Thursday, July 1, 2010
It seems as if we are living in a void. Our country is not only apathetic but our citizens are vacuous. This is not to say those holes cannot be filled. We can always find purpose. As the Opinator in the New York Times gave space to the feminization of Lady Gaga and her power, causing people to oppose this discourse viciously. But, if not Lady Gaga, who or what are questioning who we are as a citizenry, or as a tribe?There are few cultural icons that spur such emotion in contemporary American culture.

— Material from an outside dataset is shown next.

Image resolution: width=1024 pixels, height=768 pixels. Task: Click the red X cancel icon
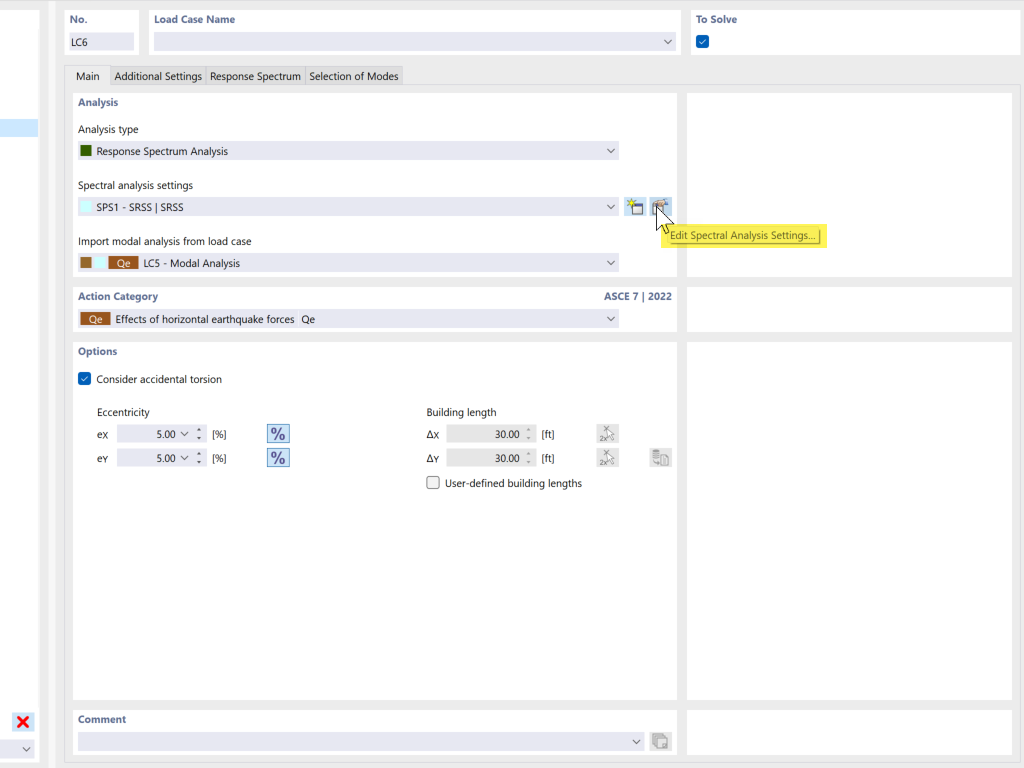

People barely remember what or who Tiger Wood slept with or what John Edwards campaigned for? Are we still fighting three wars? Are we supporting Apartheid in Palestine? Did Barack Obama deserve the Nobel Peace Prize? Where is our food coming from?
All these questions spawn ethical debates, which are all important. They all need answers. Those answers partially come from our identity as American citizens, as well as, our foundational values. Lady Gaga knows about these debates, she writes music and wears clothes that inspire some of us to use our philosophical mind. We could then go one step more and use that inspiration for intentionality in our daily lives.
We all have to care about basic necessities to survive, I understand that more than ever in my life. I can't help but walk around the streets of San Francisco and feel the sense of extreme loneliness; it is in the eyes of the homeless and mentally ill and under the Prada sunglasses of a stock broker in the Financial District.
The Founding Fathers wrote about duty, responsibility and community in the Declaration of Independence. I know they might be rolling over in their graves right now connecting them to Ms. Gaga, but I can't help myself. I don't think they could have conceived of our culture. I want to wake American up. We are all responsible towards each other, we need each other to survive. Let the answers to the void be as diverse as the United States.